■ **WHAT THE TASK ASKS**
Continue the news report below about the tax-evasion accusation against Blackwater, picking up right after its final sentence.

(TEXT SHOWN Opens)

Lawmaker accuses Blackwater of tax evasion
WASHINGTON (Reuters) - Private security contractor Blackwater USA "engaged in significant tax evasion," a U.S. congressman said on Monday as the company faced scrutiny over the killing of Iraqi civilians.
Rep. Henry Waxman, chairman of the U.S. House of Representatives Oversight and Government Reform Committee, accused Blackwater of "failing to withhold and pay millions of dollars in Social Security, Medicare, unemployment and related taxes."
The California Democrat said the firm "sought to conceal its conduct from Congress and law enforcement officials."
Blackwater spokeswoman Anne Tyrrell said in an e-mail that Waxman argues Blackwater cannot treat its personnel in Iraq and Afghanistan as independent contractors and contends they must be treated as employees for IRS purposes.
"The chairman's contention is incorrect," Tyrrell said.
U.S. Defense Secretary Robert Gates last week criticized security contractors in Iraq while Baghdad pressed the United States to pull Blackwater out of the country after the shootings involving its personnel.
Secretary of State Condoleezza Rice was given the findings on Monday of a State Department review into security contractors in Iraq that also examined a September 16 shooting incident involving Blackwater that killed 17 Iraqis.
RICE, GATES TO TALK
Rice said she would discuss the report with Gates before implementing its recommendations on oversight and rules of engagement.
"I believe that the recommendations point a very good way forward and I intend to act on them expeditiously," she said.
U.S. officials say options included terminating Blackwater's contract to guard U.S. diplomats in Iraq, not renewing the deal when it expires in May or deciding to impose far stricter controls on the North Carolina firm.

(TEXT SHOWN Closes)
(DATA Opens)

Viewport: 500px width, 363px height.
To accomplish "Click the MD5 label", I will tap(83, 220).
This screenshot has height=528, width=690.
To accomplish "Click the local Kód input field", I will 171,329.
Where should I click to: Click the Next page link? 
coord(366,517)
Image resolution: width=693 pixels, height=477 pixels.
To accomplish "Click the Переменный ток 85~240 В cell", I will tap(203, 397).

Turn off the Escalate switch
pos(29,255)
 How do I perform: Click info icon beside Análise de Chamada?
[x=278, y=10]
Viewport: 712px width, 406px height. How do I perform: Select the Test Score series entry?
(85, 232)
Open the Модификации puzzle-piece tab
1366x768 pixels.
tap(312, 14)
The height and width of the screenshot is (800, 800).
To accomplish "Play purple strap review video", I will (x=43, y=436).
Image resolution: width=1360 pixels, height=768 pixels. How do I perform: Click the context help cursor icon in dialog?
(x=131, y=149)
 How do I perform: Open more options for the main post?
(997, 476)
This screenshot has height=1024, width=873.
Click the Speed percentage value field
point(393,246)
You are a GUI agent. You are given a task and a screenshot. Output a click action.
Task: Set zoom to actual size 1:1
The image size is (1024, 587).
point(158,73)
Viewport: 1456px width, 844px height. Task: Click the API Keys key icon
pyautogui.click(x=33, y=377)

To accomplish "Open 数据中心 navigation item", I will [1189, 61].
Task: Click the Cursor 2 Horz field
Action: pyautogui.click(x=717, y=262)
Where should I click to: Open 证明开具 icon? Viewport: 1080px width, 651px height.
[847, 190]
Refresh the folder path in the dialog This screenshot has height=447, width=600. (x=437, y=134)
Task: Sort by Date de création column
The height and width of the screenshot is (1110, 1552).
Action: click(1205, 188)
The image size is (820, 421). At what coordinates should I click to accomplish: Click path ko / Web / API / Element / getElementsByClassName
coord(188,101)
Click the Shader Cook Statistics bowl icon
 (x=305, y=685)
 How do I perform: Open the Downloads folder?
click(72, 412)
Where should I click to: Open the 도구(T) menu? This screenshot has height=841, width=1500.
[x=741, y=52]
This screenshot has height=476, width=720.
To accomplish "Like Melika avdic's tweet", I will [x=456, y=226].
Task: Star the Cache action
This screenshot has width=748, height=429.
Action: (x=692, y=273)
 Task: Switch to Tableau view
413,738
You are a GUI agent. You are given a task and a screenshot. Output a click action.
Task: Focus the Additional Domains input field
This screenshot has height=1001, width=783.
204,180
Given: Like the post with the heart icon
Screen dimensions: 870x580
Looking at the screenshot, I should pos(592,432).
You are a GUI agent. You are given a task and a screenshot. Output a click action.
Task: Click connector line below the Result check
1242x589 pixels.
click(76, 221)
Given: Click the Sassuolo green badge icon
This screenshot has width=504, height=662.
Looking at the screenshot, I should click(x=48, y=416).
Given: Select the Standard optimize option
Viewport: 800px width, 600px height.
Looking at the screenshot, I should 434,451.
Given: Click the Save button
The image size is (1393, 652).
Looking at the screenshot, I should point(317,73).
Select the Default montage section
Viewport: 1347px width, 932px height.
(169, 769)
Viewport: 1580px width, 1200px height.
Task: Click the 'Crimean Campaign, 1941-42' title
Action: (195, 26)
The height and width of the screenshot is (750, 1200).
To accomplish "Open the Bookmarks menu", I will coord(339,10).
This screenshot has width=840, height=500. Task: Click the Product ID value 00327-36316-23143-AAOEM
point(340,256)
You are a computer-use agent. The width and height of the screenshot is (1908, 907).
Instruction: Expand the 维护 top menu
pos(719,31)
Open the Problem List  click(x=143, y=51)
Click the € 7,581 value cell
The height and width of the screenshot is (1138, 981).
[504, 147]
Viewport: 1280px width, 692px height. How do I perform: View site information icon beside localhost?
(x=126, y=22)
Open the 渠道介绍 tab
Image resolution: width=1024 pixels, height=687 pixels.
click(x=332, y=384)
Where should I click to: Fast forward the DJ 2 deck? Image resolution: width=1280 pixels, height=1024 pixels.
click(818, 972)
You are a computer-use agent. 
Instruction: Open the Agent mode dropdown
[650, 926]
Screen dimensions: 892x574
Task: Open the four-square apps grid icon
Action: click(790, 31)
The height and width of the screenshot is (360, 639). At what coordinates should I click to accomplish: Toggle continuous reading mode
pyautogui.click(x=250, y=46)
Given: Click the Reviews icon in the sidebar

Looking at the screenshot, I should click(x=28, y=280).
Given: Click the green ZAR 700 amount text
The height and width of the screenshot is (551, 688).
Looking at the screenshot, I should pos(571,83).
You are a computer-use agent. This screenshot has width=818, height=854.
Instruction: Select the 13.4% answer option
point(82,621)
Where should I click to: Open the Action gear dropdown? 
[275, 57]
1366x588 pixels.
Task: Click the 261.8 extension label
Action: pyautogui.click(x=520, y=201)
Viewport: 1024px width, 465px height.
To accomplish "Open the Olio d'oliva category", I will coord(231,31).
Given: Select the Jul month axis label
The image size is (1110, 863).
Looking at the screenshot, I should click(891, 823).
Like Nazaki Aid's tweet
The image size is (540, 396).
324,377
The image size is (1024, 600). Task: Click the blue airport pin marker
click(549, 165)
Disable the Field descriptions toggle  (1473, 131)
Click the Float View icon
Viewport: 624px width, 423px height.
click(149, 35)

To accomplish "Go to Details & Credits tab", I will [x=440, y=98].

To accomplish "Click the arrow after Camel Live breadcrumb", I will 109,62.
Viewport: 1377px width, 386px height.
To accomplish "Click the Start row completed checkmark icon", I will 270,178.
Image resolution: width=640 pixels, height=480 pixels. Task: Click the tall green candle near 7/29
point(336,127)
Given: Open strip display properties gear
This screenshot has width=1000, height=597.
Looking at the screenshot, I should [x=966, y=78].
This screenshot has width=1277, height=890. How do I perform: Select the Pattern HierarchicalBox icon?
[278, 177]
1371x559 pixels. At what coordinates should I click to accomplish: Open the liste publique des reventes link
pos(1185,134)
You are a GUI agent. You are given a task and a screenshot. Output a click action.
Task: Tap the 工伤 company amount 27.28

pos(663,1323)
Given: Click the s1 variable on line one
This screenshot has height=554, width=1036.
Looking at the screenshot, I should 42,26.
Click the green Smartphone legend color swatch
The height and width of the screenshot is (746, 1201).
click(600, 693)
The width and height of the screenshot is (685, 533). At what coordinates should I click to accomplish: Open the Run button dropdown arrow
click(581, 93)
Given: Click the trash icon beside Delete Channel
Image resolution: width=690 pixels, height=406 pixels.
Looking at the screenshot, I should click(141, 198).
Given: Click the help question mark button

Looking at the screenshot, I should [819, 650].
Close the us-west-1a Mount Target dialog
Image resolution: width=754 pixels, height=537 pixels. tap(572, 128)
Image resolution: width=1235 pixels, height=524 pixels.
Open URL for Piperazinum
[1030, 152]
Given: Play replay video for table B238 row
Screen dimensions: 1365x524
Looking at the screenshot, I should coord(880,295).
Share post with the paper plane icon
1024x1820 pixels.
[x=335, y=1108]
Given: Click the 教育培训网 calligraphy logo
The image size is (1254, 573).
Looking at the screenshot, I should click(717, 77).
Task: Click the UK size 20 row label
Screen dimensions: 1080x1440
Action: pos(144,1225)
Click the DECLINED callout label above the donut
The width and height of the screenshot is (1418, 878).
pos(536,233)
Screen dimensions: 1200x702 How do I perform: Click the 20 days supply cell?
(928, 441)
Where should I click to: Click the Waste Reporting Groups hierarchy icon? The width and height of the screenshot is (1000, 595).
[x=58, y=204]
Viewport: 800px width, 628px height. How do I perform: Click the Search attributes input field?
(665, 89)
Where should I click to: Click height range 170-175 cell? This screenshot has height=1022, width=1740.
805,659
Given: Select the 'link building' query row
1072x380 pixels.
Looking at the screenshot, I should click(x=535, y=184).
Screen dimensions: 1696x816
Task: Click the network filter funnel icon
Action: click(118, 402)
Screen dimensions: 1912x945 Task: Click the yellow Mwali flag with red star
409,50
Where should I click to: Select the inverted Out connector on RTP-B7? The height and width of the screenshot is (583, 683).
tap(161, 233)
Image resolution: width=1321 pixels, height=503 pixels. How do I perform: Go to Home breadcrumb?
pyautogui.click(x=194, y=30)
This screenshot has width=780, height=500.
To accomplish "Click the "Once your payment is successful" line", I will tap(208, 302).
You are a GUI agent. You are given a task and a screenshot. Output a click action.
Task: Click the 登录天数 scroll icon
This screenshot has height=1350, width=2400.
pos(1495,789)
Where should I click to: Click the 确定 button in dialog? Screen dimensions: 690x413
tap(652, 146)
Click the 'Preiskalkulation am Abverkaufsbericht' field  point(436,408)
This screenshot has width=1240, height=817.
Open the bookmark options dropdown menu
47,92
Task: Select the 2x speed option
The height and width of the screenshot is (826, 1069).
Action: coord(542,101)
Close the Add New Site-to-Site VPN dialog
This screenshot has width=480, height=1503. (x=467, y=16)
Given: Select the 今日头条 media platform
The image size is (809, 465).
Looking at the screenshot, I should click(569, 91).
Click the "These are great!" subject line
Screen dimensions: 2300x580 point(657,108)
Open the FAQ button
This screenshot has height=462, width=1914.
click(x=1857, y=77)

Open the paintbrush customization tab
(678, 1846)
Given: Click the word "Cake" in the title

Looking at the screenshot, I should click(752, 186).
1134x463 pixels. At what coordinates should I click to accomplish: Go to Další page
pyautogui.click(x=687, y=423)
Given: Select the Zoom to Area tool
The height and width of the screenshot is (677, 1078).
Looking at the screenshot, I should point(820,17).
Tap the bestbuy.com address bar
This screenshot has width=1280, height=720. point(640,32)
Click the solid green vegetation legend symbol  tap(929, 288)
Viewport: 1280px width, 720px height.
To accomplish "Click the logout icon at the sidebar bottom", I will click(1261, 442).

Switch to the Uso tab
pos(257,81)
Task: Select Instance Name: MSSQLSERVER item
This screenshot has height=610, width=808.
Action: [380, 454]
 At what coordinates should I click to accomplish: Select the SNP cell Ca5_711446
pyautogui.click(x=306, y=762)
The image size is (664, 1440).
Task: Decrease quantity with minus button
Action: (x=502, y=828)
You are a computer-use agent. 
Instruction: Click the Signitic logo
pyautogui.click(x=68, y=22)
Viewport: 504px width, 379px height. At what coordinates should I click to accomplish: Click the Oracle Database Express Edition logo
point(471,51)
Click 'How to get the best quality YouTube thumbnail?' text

(DATA Closes)

■ **ANSWER TO THE PROBLEM**
Earlier this month, Rice ordered the installation of cameras on all Blackwater convoys in Baghdad and said diplomatic agents should accompany them on each mission.
Blackwater employs about 1,000 people in Iraq.
Waxman released a copy of a letter he wrote to Blackwater Chairman Erik Prince on Monday. In it, Waxman said he has received documents that "suggest that Blackwater may have engaged in significant tax evasion."
He said that under a March 2007 Internal Revenue Service ruling, Blackwater violated federal tax laws by treating an armed guard as an "independent contractor."
Tyrrell said the government has always been aware of Blackwater's relationship with its deployed personnel, adding that the Small Business Administration determined that for tax purposes, Blackwater security contractors are not employees.
She said Waxman's contention "depends heavily upon a single letter from an IRS field office" and that he "fails to mention that Blackwater has appealed the ruling by the IRS field office and that no final determination by the IRS has been made."
Prince, a former U.S. Navy SEAL, founded the privately owned Blackwater in 1997.